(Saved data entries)
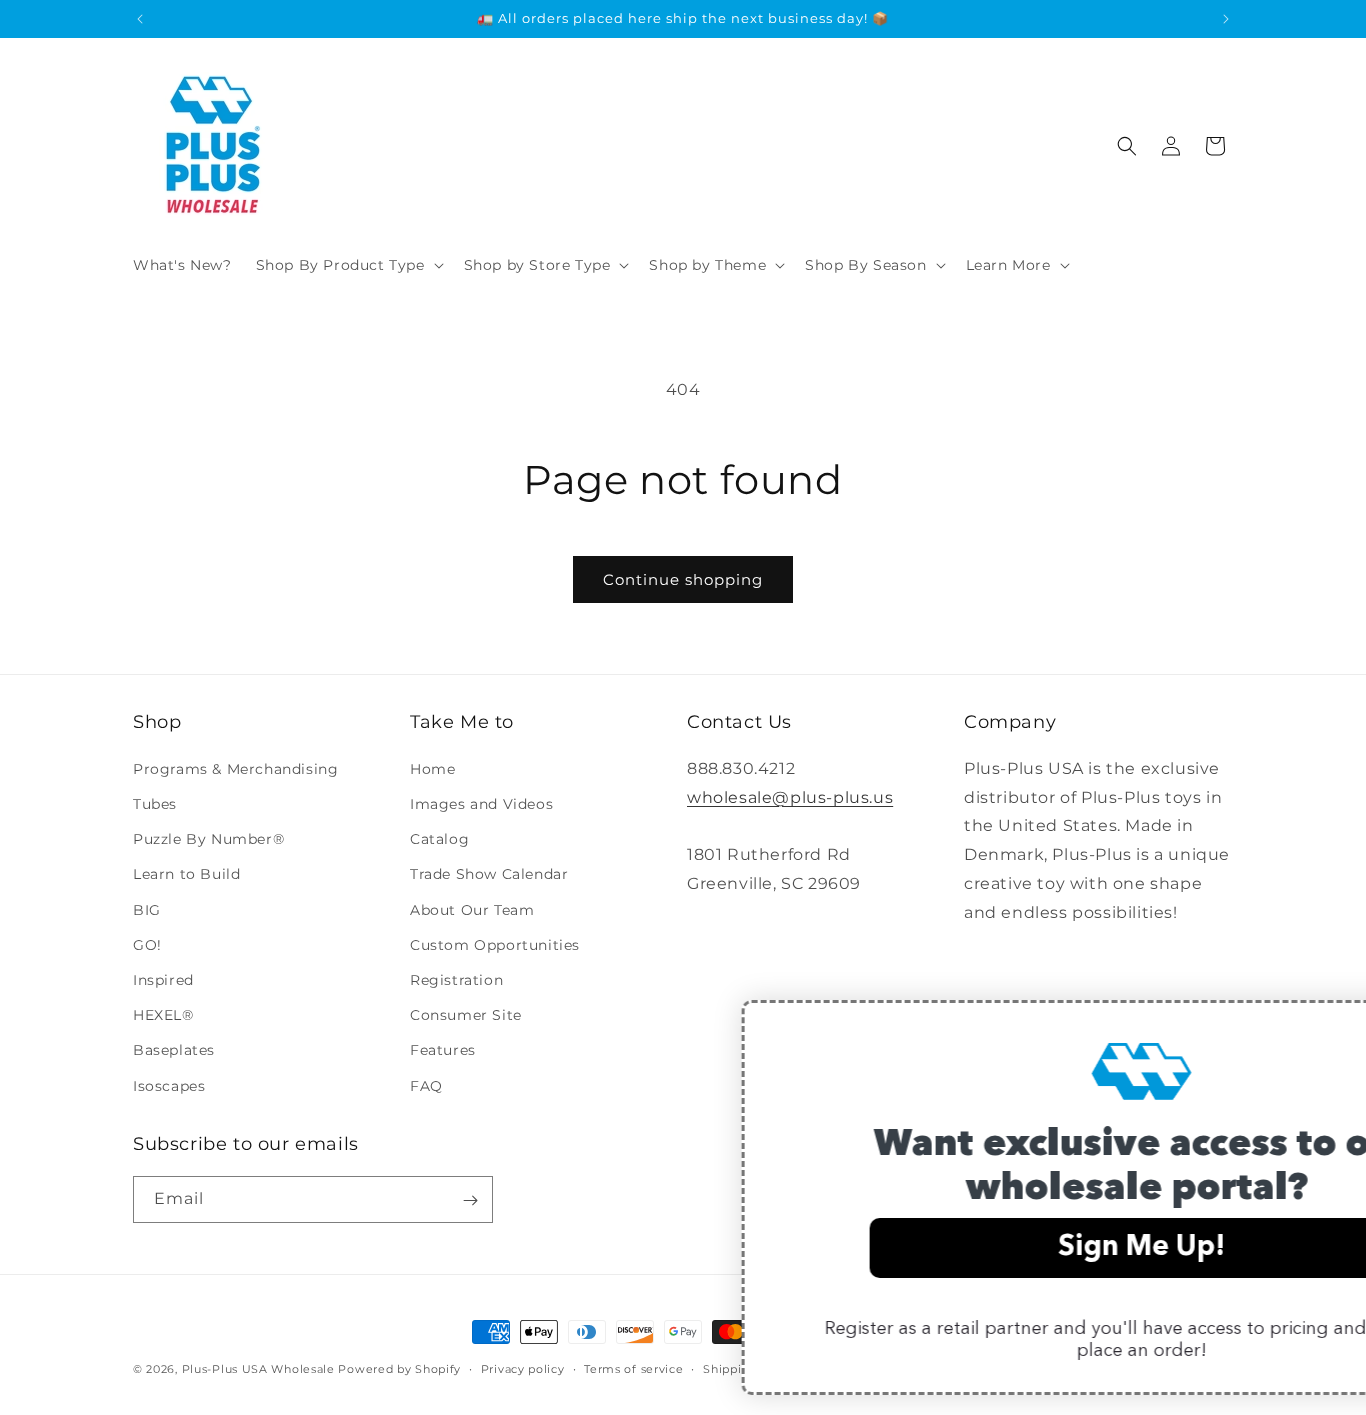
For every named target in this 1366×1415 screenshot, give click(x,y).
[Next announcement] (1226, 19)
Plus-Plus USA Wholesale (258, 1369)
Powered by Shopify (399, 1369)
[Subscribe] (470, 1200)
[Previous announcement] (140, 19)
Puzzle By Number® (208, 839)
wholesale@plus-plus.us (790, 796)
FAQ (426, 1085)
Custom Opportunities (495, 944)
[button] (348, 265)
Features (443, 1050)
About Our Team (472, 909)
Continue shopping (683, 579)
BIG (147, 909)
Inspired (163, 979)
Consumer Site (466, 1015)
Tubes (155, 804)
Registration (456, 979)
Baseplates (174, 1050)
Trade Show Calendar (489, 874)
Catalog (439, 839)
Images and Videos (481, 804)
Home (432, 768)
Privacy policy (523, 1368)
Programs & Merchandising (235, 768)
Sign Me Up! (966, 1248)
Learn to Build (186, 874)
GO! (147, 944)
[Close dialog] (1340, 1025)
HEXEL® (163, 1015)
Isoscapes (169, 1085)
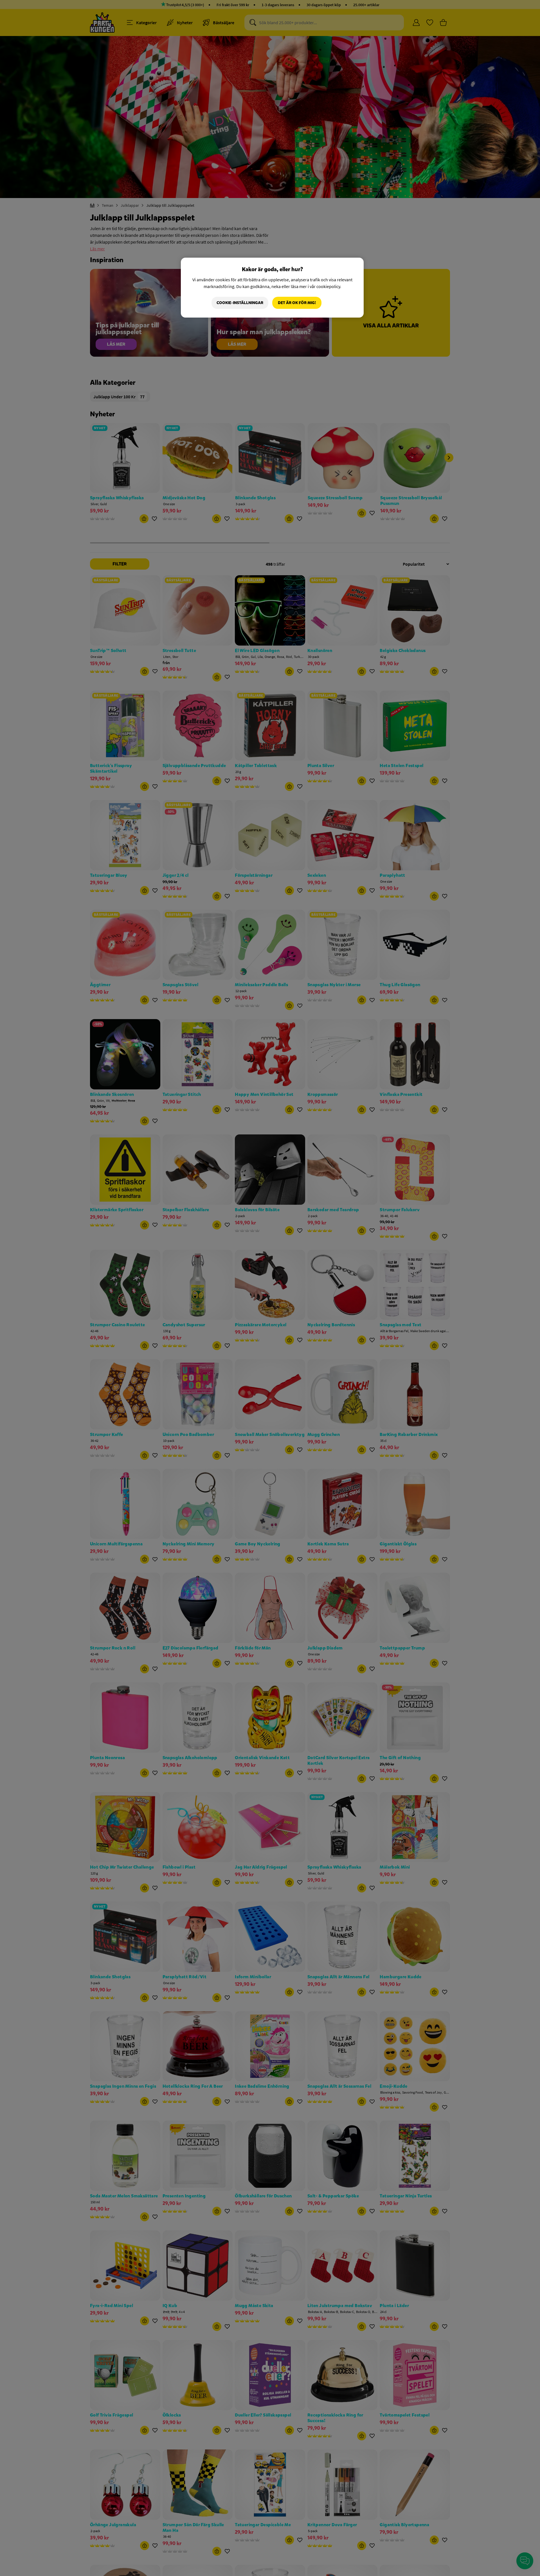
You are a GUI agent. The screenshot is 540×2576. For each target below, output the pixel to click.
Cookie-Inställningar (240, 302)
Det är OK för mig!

* _What you need to do_: Extract word for word every line from the line that contains "Sign Me Up! (966, 1248)" to the final line of the data, both included, and nothing else; skip the pictures.

* _Answer_:
Sign Me Up! (966, 1248)
Learn to Build (186, 874)
GO! (147, 944)
[Close dialog] (1340, 1025)
HEXEL® (163, 1015)
Isoscapes (169, 1085)
You are a GUI agent. The screenshot is 540×2576. For each target below, output the pixel to click.
Cookie-Inställningar (240, 302)
Det är OK för mig!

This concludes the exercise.